It killed scores of people in downtown Louisville and tore up nearly everything in its path. Then it headed north up the river, and, as a parting shot, knocked down the Louisville Water Tower, snapping off the wooden shaft.
The tornado of March 27, 1890 left “only short stumps” of the tower and its standpipe “to mock their former height and beauty,” Charles Hermany, Louisville Water Chief Engineer, wrote in his annual report
There were two Cornish pumps inside Pumping Station No. 1. When their 58,000-pound plungers dropped, the standpipe had evened out pressure surges.
This allowed a smooth flow of water to the Crescent Hill Reservoir. No standpipe meant no pumping. The prospect of running out of a water was very real.
When the pumps were silenced, the Crescent Hill Reservoir was partially filled with 65 million gallons of water—enough to last just six days. To prevent a water famine, customers were asked to conserve, and water was cut off to elevators, distilleries, breweries, other manufacturers, and street sprinkling hydrants. These drastic measures helped. Five days later, on April 1, the reservoir still held 27 million gallons of water, but this was estimated to last three and a half days, so Louisville Water needed the pumping station back online—and soon.
Hermany did a bit of problem solving, and this is where Louisville Water caught a little luck with the timing of the disaster.

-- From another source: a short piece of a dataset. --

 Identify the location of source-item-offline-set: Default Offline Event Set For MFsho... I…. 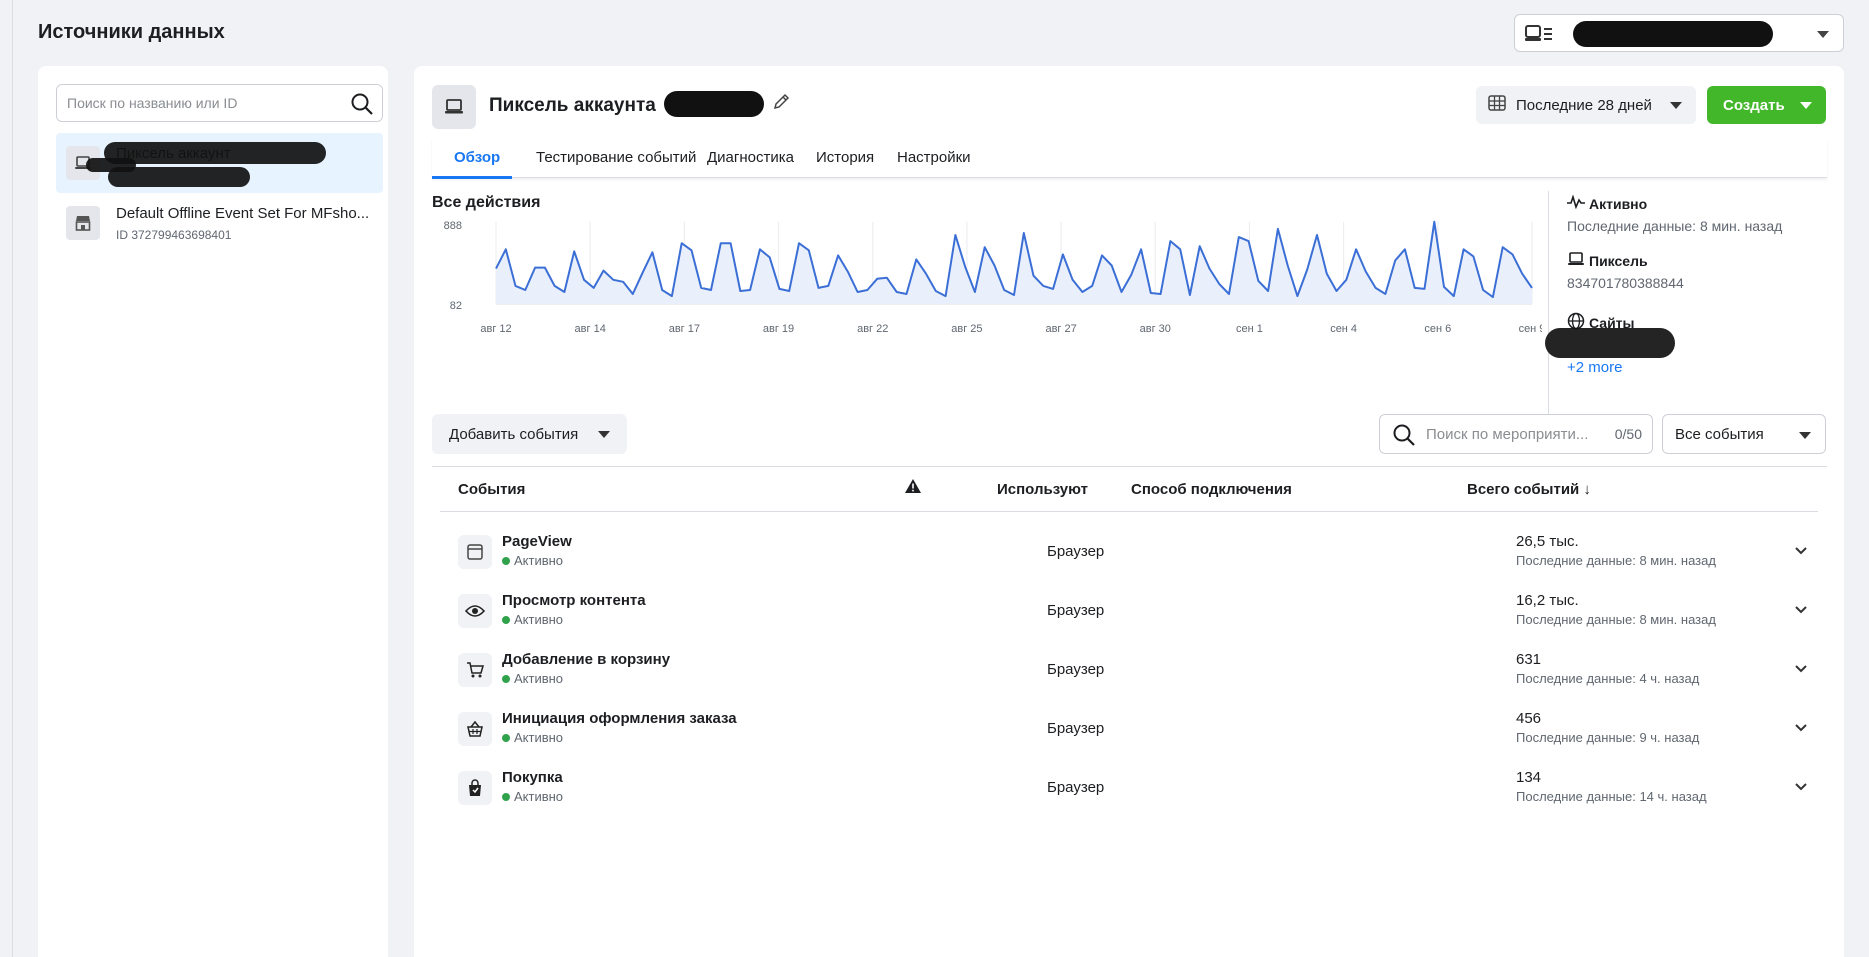
(220, 223).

Hermany temporarily reconfigured the standpipe. Employees capped it to create an air vessel that used compressed air to provide back pressure for the pumps. The lucky part was that air compressors were already located on the site because Pumping Station No. 2 was under construction. Hermany was pleasantly surprised at how well his idea worked.
For a more permanent solution, the standpipe needed to be rebuilt, meaning the Cornish pumps needed to be shut down again. Louisville Water bought two 3 MGD duplex pumps. They did not need the standpipe to work, but they did need boilers to provide steam. Another bit of luck: Finding temporary boilers was no problem because the ones used to power the air compressors from the construction site were available.

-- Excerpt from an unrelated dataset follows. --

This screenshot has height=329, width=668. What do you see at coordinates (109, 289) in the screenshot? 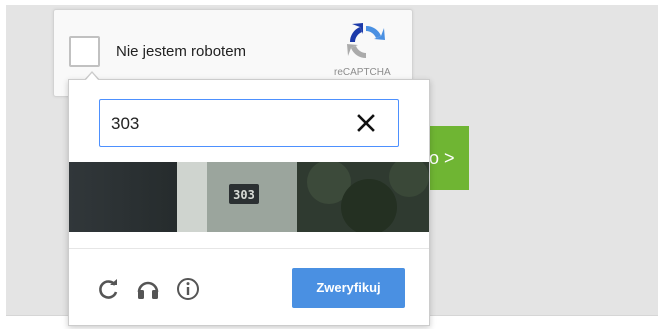
I see `reload-icon` at bounding box center [109, 289].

The loss of the air compressors and their boilers did not hamper work on the pumping station because progress had already been slowed by delays in getting stone delivered.
Less than a month before the tornado, Hermany had presented a chilling report to Louisville Water’s board of directors: the cast iron beams supporting the easterly pump had sunk from 2 1/2 to 3 1/2 inches. The pump was loose and getting looser.
For the previous decade, workers had made temporary repairs by hammering in iron wedges to stabilize it, but now the pump was getting so loose it could not be operated safely. A permanent repair would require the pump to be taken offline, but because there wasn’t any extra pumping capacity before the tornado, the repair was impossible.
When the pumps were taken offline for the rebuilding of the standpipe, workers could make better repairs. They hammered a total of 61 wedges into place to stabilize the pump. Still, it was not a permanent fix. That would have to wait for the completion of Pumping Station No. 2.